** Opening Input block **

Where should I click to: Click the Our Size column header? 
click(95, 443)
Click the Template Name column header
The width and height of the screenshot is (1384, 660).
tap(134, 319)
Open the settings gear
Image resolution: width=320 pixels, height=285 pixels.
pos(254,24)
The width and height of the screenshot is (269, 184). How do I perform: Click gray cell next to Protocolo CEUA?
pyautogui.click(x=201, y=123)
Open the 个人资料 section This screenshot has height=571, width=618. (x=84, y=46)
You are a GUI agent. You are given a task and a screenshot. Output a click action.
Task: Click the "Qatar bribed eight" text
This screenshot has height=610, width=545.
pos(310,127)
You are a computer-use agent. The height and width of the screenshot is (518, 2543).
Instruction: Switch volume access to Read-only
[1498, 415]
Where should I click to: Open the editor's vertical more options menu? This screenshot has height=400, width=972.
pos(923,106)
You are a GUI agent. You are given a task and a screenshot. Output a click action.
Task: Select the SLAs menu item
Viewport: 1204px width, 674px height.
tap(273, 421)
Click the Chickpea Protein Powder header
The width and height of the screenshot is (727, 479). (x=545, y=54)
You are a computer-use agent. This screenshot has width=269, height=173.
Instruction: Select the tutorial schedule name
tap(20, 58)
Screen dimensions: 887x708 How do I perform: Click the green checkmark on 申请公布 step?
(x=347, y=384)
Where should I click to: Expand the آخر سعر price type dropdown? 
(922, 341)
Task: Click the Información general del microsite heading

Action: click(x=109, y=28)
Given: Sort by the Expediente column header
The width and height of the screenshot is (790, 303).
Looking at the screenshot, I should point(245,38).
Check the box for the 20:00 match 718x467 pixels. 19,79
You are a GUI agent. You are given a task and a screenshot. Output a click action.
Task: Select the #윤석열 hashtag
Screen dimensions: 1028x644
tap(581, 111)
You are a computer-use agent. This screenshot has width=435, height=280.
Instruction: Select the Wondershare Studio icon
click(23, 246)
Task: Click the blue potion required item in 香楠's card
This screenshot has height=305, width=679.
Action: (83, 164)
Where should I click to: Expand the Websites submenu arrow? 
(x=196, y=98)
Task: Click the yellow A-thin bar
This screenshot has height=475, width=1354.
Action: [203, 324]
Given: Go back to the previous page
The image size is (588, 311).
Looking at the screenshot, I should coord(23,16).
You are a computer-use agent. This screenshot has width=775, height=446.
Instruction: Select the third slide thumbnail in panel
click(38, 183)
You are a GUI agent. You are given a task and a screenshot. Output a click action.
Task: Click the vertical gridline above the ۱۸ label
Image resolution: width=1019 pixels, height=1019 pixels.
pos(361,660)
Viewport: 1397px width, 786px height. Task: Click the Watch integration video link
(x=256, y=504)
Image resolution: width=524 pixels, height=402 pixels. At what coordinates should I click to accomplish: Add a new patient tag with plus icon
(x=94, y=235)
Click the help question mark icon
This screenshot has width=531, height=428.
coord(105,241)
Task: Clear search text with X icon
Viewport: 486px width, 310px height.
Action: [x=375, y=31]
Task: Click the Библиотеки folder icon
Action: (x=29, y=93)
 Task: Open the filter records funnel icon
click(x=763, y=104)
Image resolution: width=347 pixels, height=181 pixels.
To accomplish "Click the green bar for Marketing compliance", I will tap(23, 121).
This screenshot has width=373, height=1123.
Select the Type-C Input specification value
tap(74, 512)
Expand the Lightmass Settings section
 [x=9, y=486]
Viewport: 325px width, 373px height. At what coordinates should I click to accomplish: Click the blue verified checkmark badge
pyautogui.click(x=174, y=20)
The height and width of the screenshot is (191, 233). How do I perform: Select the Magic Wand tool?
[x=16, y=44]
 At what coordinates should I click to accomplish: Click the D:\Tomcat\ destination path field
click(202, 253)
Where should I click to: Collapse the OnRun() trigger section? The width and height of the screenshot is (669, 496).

** Closing Input block **

Exercise description: Would you please repeat all the entries exactly as written?

Answer section:
Where should I click to: Click the Our Size column header? 
click(95, 443)
Click the Template Name column header
The width and height of the screenshot is (1384, 660).
tap(134, 319)
Open the settings gear
Image resolution: width=320 pixels, height=285 pixels.
pos(254,24)
The width and height of the screenshot is (269, 184). How do I perform: Click gray cell next to Protocolo CEUA?
pyautogui.click(x=201, y=123)
Open the 个人资料 section This screenshot has height=571, width=618. (x=84, y=46)
You are a GUI agent. You are given a task and a screenshot. Output a click action.
Task: Click the "Qatar bribed eight" text
This screenshot has height=610, width=545.
pos(310,127)
You are a computer-use agent. The height and width of the screenshot is (518, 2543).
Instruction: Switch volume access to Read-only
[1498, 415]
Where should I click to: Open the editor's vertical more options menu? This screenshot has height=400, width=972.
pos(923,106)
You are a GUI agent. You are given a task and a screenshot. Output a click action.
Task: Select the SLAs menu item
Viewport: 1204px width, 674px height.
tap(273, 421)
Click the Chickpea Protein Powder header
The width and height of the screenshot is (727, 479). (x=545, y=54)
You are a computer-use agent. This screenshot has width=269, height=173.
Instruction: Select the tutorial schedule name
tap(20, 58)
Screen dimensions: 887x708 How do I perform: Click the green checkmark on 申请公布 step?
(x=347, y=384)
Where should I click to: Expand the آخر سعر price type dropdown? 
(922, 341)
Task: Click the Información general del microsite heading

Action: click(x=109, y=28)
Given: Sort by the Expediente column header
The width and height of the screenshot is (790, 303).
Looking at the screenshot, I should point(245,38).
Check the box for the 20:00 match 718x467 pixels. 19,79
You are a GUI agent. You are given a task and a screenshot. Output a click action.
Task: Select the #윤석열 hashtag
Screen dimensions: 1028x644
tap(581, 111)
You are a computer-use agent. This screenshot has width=435, height=280.
Instruction: Select the Wondershare Studio icon
click(23, 246)
Task: Click the blue potion required item in 香楠's card
This screenshot has height=305, width=679.
Action: (83, 164)
Where should I click to: Expand the Websites submenu arrow? 
(x=196, y=98)
Task: Click the yellow A-thin bar
This screenshot has height=475, width=1354.
Action: [203, 324]
Given: Go back to the previous page
The image size is (588, 311).
Looking at the screenshot, I should coord(23,16).
You are a computer-use agent. This screenshot has width=775, height=446.
Instruction: Select the third slide thumbnail in panel
click(38, 183)
You are a GUI agent. You are given a task and a screenshot. Output a click action.
Task: Click the vertical gridline above the ۱۸ label
Image resolution: width=1019 pixels, height=1019 pixels.
pos(361,660)
Viewport: 1397px width, 786px height. Task: Click the Watch integration video link
(x=256, y=504)
Image resolution: width=524 pixels, height=402 pixels. At what coordinates should I click to accomplish: Add a new patient tag with plus icon
(x=94, y=235)
Click the help question mark icon
This screenshot has width=531, height=428.
coord(105,241)
Task: Clear search text with X icon
Viewport: 486px width, 310px height.
Action: [x=375, y=31]
Task: Click the Библиотеки folder icon
Action: (x=29, y=93)
 Task: Open the filter records funnel icon
click(x=763, y=104)
Image resolution: width=347 pixels, height=181 pixels.
To accomplish "Click the green bar for Marketing compliance", I will tap(23, 121).
This screenshot has width=373, height=1123.
Select the Type-C Input specification value
tap(74, 512)
Expand the Lightmass Settings section
 [x=9, y=486]
Viewport: 325px width, 373px height. At what coordinates should I click to accomplish: Click the blue verified checkmark badge
pyautogui.click(x=174, y=20)
The height and width of the screenshot is (191, 233). How do I perform: Select the Magic Wand tool?
[x=16, y=44]
 At what coordinates should I click to accomplish: Click the D:\Tomcat\ destination path field
click(202, 253)
Where should I click to: Collapse the OnRun() trigger section? The width and height of the screenshot is (669, 496).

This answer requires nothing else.